The Emory Alumni Association, the Student Programming Council (SPC) and Emory Athletics have organized events this month to raise awareness and encourage support for the battle against breast cancer.
Among these annual events are a 5K Color Run, cookout and athletic matches, with all proceeds going to Emory’s Winship Cancer Institute. These efforts have raised more than $10,000 dollars annually, according to Elijah Ajayi, Emory Athletics events and marketing director.
The money is “for a great cause – for Winship. … They are doing great work with cancer research,” Ajayi said.
Though October is National Breast Cancer Awareness Month, the Women’s Basketball Coaches Association chooses February to raise breast cancer awareness through its “Think Pink” campaign, which takes place during the basketball season.
The first event is an inaugural 5K Color Run on Saturday. Check-in for the run is scheduled for before 9:30 a.m., and the run commences at 10 a.m. on McDonough Field. The official Think Pink basketball game, which is free, will take place Sunday, Feb. 17. During this event, the Emory Eagles women’s basketball team will play against Carnegie Mellon University at 2 p.m.
Families affected by breast cancer, survivors and researchers will discuss their journeys during halftime. A raffle, in which participants can win an iPad, will occur that day and students can purchase a $20 grab bag filled with goodies.
Uncle Maddio’s Pizza Joint, Willy’s Mexicana Grill, and Pig N Chik will also donate a percentage of their sales money from between Feb. 11 and Feb. 13 to Winship.
According to College sophomore Niyeti Shah, SPC’s special events chair, the events aim to broaden SPC’s focus from only Dooley’s Week and Homecoming.
The 5K, SPC’s main event for Feb., has allowed the organization to work with new sponsors and establish a program that is different from the organization’s other events, Shah said.

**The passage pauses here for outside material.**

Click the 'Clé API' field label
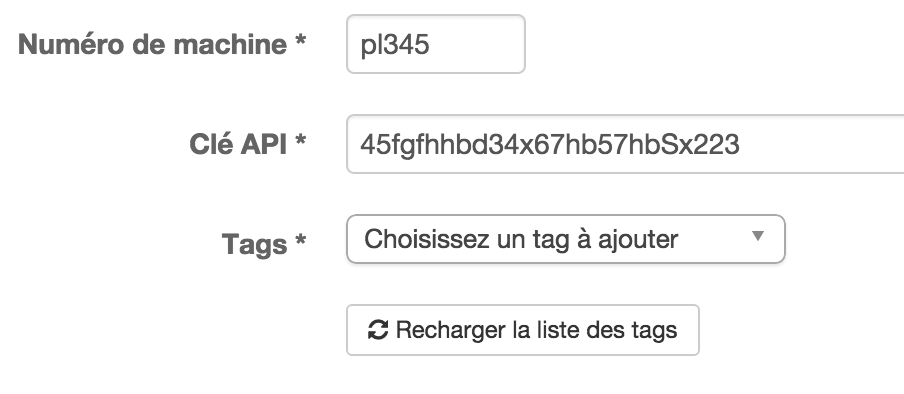The width and height of the screenshot is (904, 394). pos(238,144)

“We’re so excited to see [the run] come together and hope that it can become a new Emory tradition.” Shah said. “We have been working hard to secure vendors, create the course, lock down locations and make sure we have everything ready for our expected 450 runners.”
Originally, the organizers expected only 250 to 300 participants, but with the popularity of 5Ks in the United States and with the help of the various organizations publicizing the run, the event grew, Ajayi said.
College sophomore Katherine Joseph said she decided to participate in the run – her first 5K – after hearing about it last semester. The cause and the opportunity for Emory to showcase its participation in the Think Pink weekend prompted her to partake, she said.
“I think it’s awesome that students are taking it upon themselves to put up projects like this, especially since this is something that is … new to Emory,” Joseph said. “I think it’s great, and it’s something that should definitely become a regular thing at Emory.”
SPC expects to hold the event again next year, according to Ajayi, but may modify the course in order to accommodate all the requests to participate. This year, SPC had to end registration early because the course was already at extreme capacity.